▸ **Your assignment**: Transcribe the data exactly, omitting whatever pictures it holds.

▸ **Available records**:
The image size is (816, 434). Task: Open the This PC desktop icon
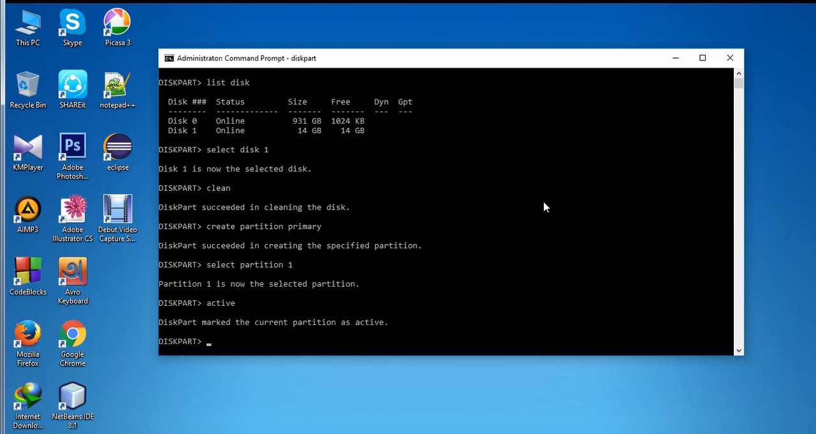[x=27, y=24]
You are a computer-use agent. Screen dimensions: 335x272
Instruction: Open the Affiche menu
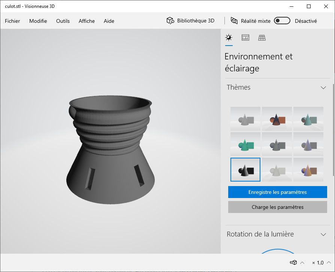click(87, 21)
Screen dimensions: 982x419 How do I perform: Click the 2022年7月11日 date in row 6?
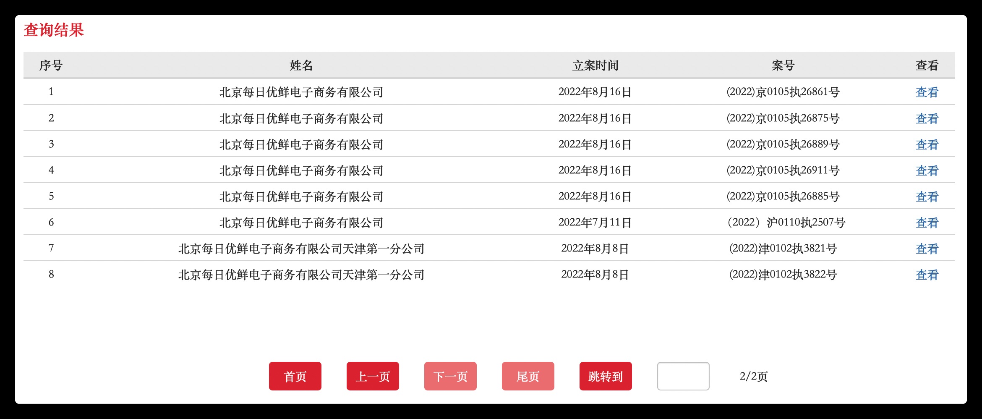[595, 223]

▸ **Solution to the exercise**:
The image size is (816, 434). Task: Open the This PC desktop icon
[x=27, y=24]
You are a computer-use agent. Screen dimensions: 335x272
Instruction: Open the Affiche menu
click(87, 21)
Screen dimensions: 982x419 How do I perform: Click the 2022年7月11日 date in row 6?
[595, 223]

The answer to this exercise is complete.